▶ **Testo fornito**
Invictus

13/2/2010. Regista: Clint Eastwood. Sceneggiatura: Anthony Peckham. Interpreti: Morgan Freeman, Matt Damon, Tony Kgoroge, Patrick Mofokeng, Matt Stern. 133 min. USA. 2009. Giovani. Nelle sale il 26 febbraio.

Liberato dopo 27 anni di carcere, Nelson Mandela si candida alla carica di presidente del Sudafrica. Eletto nel 1994, vuole essere presidente di tutti: bianchi e neri. Ma non è facile per le scorie lasciate dall’apartheid. Un esempio sono gli Springboks, la squadra di rugby nazionale, molto identificata con l’apartheid. Con calcolo politico e comprensione umana, Mandela avverte che gli afrikaner avrebbero preso come un affronto un cambiamento forzato dell’immagine della squadra. Così decide di sostenerla con tutte le forze nel Campionato del Mondo, cui partecipa il Sudafrica.




Clint Eastwood segna un nuovo successo nella sua filmografia con questa storia vera, tratta dal libro di John Carlin The Human Factor. Il rischio era che i personaggi fossero troppo enfatici. Ma lo evita, perché crede nel materiale che utilizza. La storia esemplare non è di peso, ma un incentivo per realizzare un film di prima qualità, permeato di formidabile classicismo, con personaggi in carne ed ossa: pienamente credibili.

Il film parla, con realismo, di riconciliazione e perdono, di superamento dei pregiudizi, di ispirazione e di leadership. Argomenti ben integrati con l'elemento sportivo. La nuova convivenza interrazziale si esalta nel corpo di guardia del presidente, una piccola comunità la cui evoluzione è ben profilata; lo stesso vale per i genitori di François Pienaar, capitano della squadra di rugby.

La leadership e l'ispirazione uniscono Mandela e Pienaar, magistralmente interpretati da Morgan Freeman e Matt Damon: sono eccellenti le sfumature in ambito professionale e personale. Entrambi assumono ruoli, in cui devono far sognare il loro pubblico "non naturale": Mandela si deve proporre ai tifosi del rugby bianchi, oltre che neri; e questi ultimi pensano che si stia "distraendo". Mentre Pienaar si rivolge ai neri, che hanno sempre sostenuto la squadra rivale degli Springboks, per partito preso, oltre ai compagni di squadra bianchi. Entrambi lo fanno con determinazione, simboleggiata dalla durezza del rugby, dove per vincere è inevitabile scontrarsi. José María Aresté. ACEPRENSA.

▶ **Consegne**
a – Indica se ciascuna affermazione concorda con la recensione del film Invictus: rispondi sì o no e cita alla lettera le parole della recensione che lo decidono. (i) Mandela fu eletto presidente nel 1994. (ii) Il film si basa su una storia inventata. (iii) François Pienaar è il capitano della squadra di rugby.
b – Trascrivi dalla recensione il passo che comincia con "La leadership e" e prosegue fino a "María Aresté. ACEPRENSA.".
Le righe non hanno alcun ruolo in questo lavoro.

(Dati sulla posizione di parole ed elementi)
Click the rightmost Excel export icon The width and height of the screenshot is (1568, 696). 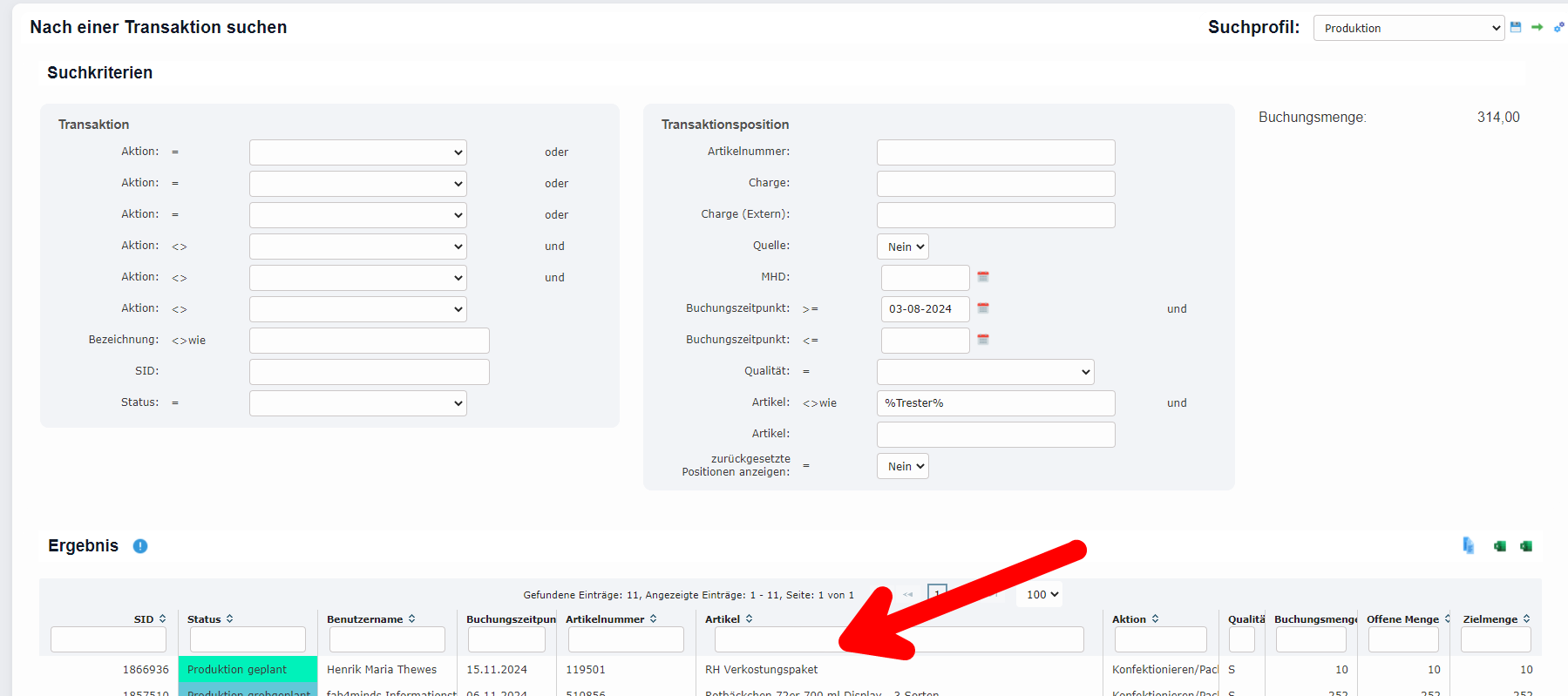1526,546
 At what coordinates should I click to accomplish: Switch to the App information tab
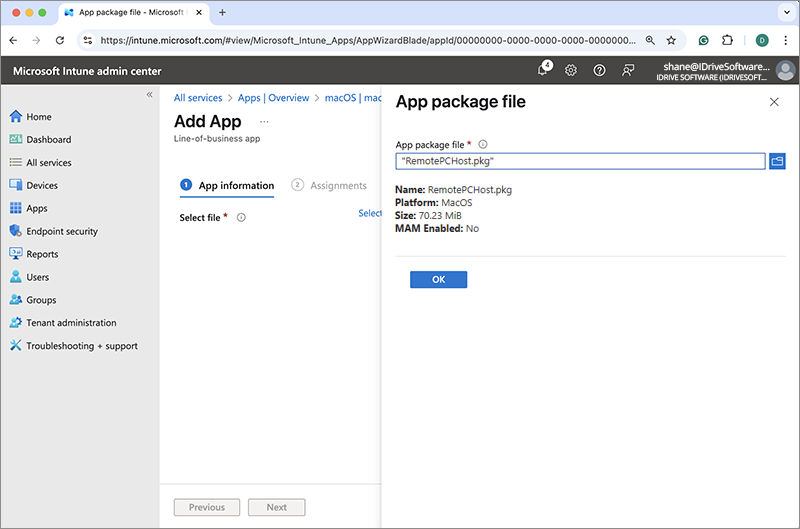(235, 185)
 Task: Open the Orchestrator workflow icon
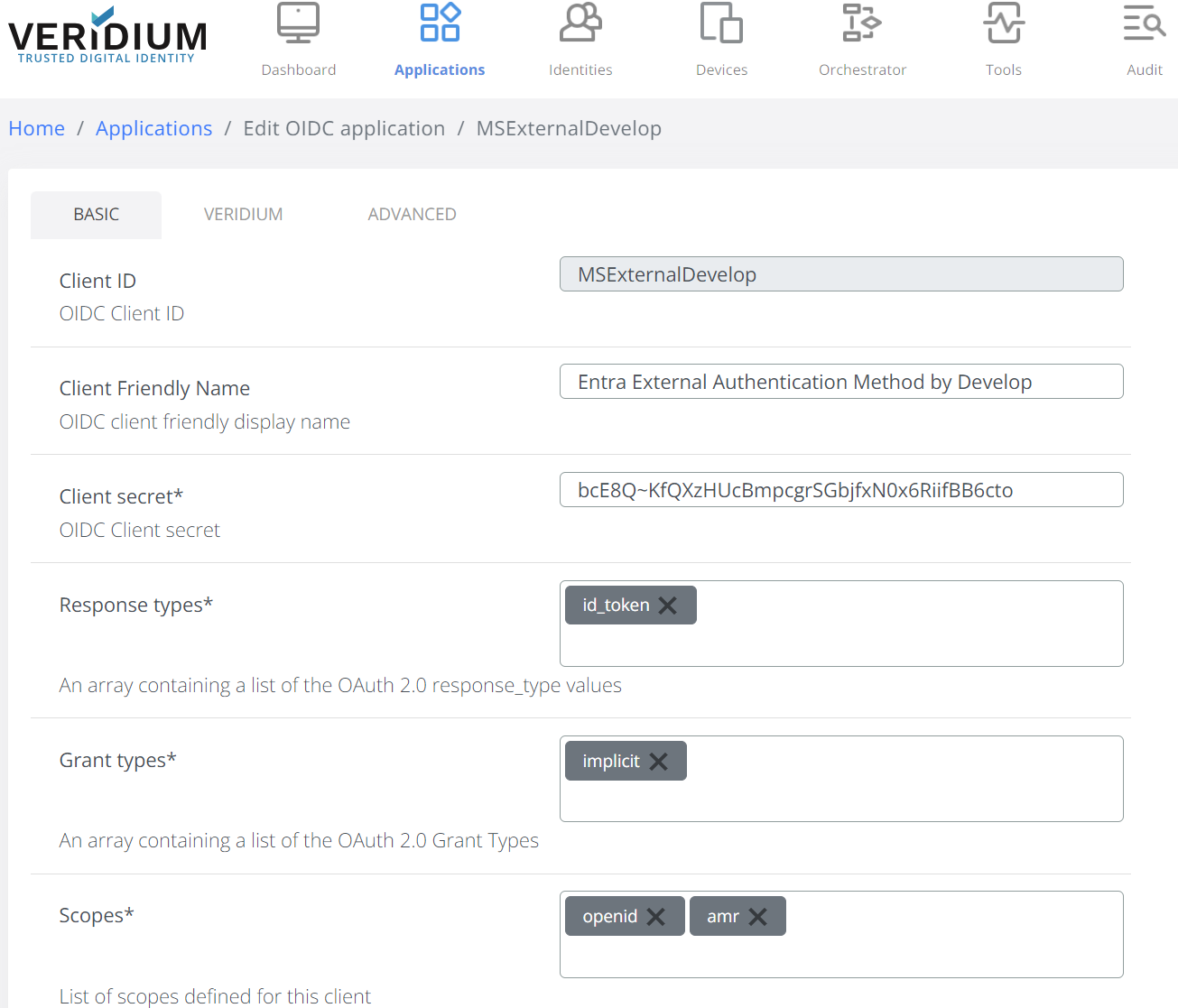pyautogui.click(x=862, y=23)
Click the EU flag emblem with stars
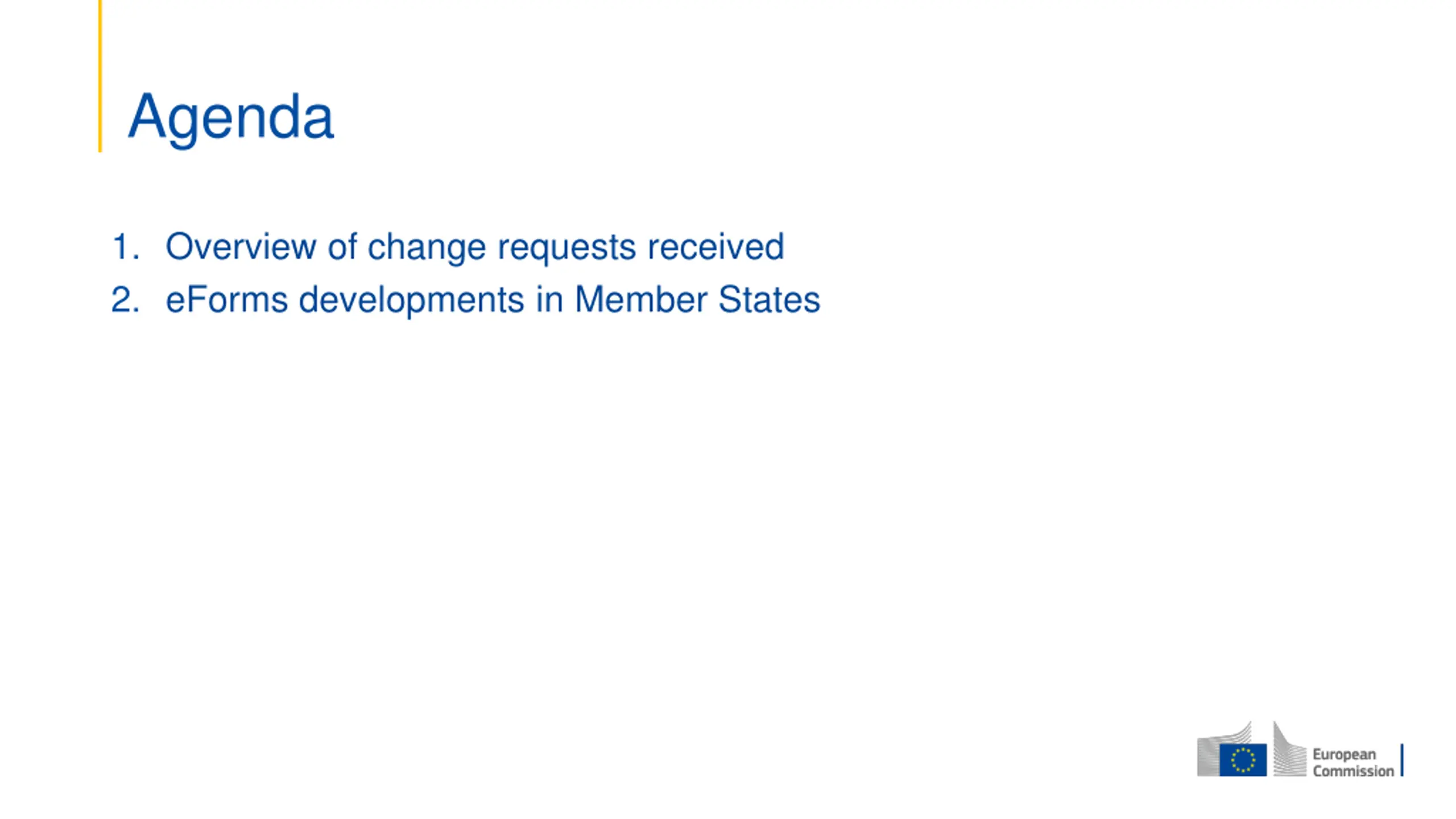Screen dimensions: 1456x819 1243,760
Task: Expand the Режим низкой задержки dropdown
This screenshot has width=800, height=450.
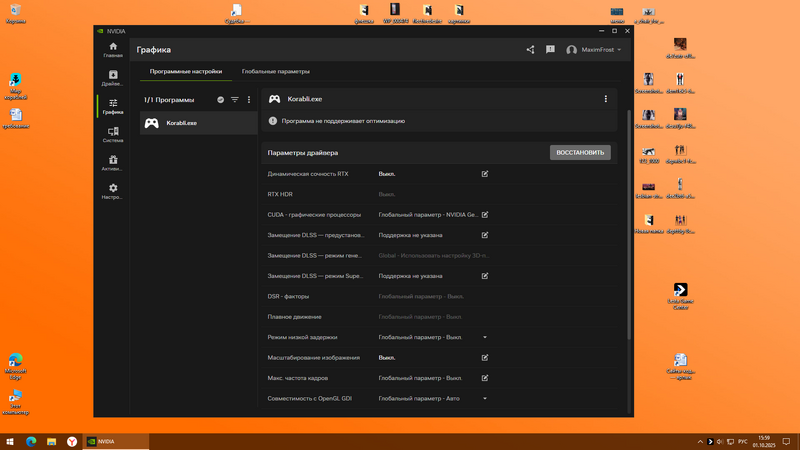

▶ **Soluzioni per consegna**
a –
(i) Sì: «Eletto nel 1994».
(ii) No: «questa storia vera, tratta dal libro di John Carlin The Human Factor».
(iii) Sì: «François Pienaar, capitano della squadra di rugby».

b –
La leadership e l'ispirazione uniscono Mandela e Pienaar, magistralmente interpretati da Morgan Freeman e Matt Damon: sono eccellenti le sfumature in ambito professionale e personale. Entrambi assumono ruoli, in cui devono far sognare il loro pubblico "non naturale": Mandela si deve proporre ai tifosi del rugby bianchi, oltre che neri; e questi ultimi pensano che si stia "distraendo". Mentre Pienaar si rivolge ai neri, che hanno sempre sostenuto la squadra rivale degli Springboks, per partito preso, oltre ai compagni di squadra bianchi. Entrambi lo fanno con determinazione, simboleggiata dalla durezza del rugby, dove per vincere è inevitabile scontrarsi. José María Aresté. ACEPRENSA.